▶ _The problem_
Report how many lines in the records below contain the word "chat". Give only the number.

▶ _Provided material_
┄┄┄┄┄┄
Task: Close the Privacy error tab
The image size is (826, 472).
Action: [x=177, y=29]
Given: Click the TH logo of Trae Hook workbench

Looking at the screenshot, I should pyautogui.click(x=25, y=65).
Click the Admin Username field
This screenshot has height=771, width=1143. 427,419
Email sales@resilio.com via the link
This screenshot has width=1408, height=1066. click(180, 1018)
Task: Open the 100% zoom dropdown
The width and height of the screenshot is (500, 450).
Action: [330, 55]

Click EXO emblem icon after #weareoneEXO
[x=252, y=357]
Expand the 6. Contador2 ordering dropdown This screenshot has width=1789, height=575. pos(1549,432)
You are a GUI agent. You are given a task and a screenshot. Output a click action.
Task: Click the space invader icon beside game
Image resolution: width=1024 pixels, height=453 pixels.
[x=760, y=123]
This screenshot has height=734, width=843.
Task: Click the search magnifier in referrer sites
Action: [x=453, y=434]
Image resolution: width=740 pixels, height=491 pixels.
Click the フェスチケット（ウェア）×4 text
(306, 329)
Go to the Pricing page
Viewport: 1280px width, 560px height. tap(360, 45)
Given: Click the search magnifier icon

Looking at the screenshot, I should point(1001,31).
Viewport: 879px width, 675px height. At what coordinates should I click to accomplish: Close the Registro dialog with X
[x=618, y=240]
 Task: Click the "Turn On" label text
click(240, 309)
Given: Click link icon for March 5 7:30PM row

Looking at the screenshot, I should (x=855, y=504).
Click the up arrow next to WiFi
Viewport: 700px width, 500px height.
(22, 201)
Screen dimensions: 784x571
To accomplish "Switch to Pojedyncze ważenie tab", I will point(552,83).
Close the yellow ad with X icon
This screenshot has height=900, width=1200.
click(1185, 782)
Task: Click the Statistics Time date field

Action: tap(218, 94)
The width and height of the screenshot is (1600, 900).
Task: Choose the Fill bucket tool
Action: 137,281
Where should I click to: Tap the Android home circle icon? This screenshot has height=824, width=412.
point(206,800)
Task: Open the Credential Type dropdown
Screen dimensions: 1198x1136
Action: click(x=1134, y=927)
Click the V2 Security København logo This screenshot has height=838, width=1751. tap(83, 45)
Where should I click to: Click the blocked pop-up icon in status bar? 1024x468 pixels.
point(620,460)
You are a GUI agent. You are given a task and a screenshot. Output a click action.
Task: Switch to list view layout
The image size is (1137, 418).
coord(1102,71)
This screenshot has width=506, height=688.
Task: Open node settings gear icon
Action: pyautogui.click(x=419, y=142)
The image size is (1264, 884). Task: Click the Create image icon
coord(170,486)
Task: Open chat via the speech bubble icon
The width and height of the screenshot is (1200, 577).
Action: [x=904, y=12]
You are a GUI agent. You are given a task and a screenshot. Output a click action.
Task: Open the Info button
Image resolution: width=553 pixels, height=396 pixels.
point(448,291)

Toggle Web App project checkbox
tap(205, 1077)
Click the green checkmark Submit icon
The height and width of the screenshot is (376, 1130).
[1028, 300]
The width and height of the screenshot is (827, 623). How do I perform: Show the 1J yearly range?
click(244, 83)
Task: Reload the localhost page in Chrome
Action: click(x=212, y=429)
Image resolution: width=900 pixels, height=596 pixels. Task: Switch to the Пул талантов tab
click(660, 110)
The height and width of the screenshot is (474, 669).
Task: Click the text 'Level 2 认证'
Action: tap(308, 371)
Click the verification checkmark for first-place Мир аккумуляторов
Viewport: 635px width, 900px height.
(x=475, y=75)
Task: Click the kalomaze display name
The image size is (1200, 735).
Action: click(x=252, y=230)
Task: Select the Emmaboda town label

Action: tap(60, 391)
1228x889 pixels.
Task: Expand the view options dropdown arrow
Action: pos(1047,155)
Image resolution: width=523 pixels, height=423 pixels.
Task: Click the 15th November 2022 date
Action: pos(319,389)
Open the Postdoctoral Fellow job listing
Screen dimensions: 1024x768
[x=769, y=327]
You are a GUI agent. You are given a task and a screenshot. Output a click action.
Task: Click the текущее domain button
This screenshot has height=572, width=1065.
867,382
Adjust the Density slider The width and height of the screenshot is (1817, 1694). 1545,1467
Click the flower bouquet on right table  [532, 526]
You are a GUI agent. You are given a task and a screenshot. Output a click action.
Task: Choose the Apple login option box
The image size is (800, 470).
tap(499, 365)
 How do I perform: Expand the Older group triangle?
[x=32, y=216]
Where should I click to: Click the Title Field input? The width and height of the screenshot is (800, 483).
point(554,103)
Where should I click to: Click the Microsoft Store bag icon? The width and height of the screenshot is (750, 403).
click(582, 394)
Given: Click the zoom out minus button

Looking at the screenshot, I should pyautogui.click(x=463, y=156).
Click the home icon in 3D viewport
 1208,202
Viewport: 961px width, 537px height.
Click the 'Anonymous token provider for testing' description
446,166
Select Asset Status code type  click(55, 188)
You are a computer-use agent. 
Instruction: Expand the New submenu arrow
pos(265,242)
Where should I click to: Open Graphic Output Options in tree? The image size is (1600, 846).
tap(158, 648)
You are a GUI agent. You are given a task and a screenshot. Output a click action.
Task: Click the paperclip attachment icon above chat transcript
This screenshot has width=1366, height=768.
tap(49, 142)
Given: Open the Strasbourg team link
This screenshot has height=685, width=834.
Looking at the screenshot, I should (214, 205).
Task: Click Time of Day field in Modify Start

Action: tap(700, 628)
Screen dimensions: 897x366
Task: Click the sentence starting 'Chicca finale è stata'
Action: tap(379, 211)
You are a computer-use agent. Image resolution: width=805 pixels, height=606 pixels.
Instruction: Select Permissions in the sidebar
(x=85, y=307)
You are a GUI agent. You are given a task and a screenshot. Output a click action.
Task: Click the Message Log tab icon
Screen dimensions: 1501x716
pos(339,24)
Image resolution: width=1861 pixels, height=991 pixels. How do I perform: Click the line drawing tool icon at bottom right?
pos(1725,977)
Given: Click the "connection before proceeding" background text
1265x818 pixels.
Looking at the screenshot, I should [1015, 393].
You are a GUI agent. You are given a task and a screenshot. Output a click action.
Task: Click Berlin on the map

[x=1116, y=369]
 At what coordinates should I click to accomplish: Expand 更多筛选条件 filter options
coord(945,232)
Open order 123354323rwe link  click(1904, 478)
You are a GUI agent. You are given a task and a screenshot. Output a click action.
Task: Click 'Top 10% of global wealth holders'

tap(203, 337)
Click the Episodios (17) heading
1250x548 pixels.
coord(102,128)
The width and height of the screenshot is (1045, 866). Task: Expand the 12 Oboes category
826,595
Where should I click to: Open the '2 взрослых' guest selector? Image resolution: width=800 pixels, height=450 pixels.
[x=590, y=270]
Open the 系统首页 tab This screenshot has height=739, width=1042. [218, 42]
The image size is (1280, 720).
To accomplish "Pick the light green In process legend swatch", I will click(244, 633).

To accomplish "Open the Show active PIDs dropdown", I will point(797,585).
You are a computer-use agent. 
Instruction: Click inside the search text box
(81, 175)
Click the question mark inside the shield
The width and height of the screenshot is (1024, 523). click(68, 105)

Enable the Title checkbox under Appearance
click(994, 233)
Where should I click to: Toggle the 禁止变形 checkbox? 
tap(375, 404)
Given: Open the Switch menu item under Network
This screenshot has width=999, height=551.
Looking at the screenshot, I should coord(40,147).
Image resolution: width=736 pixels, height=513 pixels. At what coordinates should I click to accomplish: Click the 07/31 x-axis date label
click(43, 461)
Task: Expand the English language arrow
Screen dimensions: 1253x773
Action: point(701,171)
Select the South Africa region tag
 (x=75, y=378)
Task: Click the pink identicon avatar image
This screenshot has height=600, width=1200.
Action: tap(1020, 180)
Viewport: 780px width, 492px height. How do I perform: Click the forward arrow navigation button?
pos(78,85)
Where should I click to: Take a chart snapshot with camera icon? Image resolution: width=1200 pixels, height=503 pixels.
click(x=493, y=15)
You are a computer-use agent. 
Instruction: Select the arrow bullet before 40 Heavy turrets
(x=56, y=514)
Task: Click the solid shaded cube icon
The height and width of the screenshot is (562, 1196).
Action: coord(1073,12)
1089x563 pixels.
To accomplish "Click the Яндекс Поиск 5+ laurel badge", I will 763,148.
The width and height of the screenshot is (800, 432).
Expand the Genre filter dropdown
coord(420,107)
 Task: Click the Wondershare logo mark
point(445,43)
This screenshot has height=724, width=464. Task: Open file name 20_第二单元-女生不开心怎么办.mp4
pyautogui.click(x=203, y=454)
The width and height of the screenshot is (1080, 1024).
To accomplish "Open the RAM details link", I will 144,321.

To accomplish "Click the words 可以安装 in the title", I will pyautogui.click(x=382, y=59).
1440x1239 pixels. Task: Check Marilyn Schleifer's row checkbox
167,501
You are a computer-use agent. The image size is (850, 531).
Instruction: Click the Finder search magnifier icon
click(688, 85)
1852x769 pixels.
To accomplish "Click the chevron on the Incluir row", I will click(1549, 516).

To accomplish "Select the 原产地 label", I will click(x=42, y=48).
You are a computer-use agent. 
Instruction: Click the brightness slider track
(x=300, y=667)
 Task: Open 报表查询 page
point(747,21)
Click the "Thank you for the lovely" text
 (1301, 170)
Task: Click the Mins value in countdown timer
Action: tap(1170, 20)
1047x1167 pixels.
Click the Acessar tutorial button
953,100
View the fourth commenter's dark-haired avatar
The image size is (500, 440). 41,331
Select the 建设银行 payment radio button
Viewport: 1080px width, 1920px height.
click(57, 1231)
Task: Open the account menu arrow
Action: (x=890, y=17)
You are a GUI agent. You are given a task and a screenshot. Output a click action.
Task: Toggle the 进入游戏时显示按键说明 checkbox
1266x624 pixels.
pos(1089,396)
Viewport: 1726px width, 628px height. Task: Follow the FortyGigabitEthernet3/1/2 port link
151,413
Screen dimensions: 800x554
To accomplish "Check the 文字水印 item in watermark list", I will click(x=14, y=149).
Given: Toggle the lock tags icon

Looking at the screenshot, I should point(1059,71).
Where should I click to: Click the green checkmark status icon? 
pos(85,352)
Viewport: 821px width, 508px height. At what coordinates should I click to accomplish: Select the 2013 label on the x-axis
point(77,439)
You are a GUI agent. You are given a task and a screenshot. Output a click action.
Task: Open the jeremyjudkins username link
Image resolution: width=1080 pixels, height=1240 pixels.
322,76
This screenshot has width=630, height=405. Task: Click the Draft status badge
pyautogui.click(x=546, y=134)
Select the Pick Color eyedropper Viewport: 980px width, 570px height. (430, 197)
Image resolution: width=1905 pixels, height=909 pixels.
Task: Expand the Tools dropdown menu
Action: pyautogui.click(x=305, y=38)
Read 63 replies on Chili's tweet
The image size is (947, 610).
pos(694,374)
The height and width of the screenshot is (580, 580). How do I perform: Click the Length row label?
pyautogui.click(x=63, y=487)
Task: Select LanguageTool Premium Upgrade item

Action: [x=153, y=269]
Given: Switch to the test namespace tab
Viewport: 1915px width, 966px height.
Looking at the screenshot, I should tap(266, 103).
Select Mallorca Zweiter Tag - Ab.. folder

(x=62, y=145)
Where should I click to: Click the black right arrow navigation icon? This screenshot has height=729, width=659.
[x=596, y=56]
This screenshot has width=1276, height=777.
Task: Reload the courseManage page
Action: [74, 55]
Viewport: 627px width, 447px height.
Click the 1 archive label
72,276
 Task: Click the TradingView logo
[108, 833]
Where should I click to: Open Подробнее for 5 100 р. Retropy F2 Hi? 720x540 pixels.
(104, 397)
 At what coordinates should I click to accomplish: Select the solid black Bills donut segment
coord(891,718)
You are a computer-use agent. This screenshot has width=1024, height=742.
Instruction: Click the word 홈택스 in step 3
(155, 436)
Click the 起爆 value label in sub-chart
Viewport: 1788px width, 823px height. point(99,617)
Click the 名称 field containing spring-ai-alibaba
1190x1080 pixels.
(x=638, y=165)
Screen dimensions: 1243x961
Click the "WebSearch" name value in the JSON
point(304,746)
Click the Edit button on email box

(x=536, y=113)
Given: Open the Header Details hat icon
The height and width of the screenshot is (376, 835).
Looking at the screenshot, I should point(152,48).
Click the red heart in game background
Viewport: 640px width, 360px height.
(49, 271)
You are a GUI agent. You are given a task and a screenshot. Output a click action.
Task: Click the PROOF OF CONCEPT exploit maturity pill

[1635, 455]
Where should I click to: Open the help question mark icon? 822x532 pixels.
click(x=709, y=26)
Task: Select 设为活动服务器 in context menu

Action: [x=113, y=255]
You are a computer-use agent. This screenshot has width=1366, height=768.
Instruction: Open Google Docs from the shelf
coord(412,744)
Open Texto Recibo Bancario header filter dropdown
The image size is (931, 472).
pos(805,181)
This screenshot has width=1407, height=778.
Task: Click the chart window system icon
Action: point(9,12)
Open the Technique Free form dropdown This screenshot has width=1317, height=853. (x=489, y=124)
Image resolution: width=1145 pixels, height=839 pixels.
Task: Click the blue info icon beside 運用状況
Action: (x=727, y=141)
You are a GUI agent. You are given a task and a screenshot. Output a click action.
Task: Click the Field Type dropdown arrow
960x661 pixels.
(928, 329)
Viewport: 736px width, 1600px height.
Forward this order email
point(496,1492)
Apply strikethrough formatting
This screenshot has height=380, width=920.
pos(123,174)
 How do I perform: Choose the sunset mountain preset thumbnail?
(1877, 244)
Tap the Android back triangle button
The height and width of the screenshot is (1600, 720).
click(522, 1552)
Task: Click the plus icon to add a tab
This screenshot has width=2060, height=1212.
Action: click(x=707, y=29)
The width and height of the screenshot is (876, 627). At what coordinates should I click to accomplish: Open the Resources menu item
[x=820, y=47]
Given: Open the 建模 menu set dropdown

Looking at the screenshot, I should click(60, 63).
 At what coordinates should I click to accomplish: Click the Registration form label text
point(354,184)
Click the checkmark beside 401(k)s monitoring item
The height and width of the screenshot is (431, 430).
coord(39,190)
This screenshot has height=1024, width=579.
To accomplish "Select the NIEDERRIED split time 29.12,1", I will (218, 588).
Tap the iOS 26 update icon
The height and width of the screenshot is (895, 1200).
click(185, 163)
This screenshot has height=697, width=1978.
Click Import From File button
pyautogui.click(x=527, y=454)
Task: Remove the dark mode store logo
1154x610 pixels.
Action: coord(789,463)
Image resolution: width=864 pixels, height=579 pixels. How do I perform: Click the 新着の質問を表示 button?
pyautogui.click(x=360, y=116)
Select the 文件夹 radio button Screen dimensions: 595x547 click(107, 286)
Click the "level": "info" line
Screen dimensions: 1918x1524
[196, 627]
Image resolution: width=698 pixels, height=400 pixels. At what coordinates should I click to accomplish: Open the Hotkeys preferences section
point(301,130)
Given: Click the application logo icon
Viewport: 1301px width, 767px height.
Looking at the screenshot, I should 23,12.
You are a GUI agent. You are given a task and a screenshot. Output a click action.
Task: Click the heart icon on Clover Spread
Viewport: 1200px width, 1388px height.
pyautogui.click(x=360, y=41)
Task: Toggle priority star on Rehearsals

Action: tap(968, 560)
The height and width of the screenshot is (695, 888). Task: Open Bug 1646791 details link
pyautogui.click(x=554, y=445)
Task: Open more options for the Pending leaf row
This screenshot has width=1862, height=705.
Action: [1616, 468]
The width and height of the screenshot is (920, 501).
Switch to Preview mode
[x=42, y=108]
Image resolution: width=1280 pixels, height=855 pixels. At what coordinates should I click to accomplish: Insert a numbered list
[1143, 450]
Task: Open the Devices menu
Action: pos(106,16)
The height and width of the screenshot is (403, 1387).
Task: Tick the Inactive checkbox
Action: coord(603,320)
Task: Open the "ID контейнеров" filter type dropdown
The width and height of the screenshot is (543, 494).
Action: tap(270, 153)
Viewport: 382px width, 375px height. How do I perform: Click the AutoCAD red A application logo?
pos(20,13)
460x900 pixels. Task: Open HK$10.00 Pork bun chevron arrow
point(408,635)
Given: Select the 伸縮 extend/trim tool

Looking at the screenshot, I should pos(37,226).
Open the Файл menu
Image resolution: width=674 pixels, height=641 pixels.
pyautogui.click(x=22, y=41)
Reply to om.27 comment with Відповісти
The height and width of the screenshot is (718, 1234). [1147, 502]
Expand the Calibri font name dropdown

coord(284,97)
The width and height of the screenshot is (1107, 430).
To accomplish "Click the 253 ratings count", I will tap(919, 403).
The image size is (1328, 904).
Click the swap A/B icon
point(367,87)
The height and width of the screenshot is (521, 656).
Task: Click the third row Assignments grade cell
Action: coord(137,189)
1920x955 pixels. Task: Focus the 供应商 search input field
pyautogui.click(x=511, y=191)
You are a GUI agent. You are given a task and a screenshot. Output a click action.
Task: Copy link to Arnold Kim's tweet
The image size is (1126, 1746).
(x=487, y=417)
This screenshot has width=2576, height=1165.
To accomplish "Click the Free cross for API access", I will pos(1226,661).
┄┄┄┄┄┄
▶ _Solution to the exercise_
2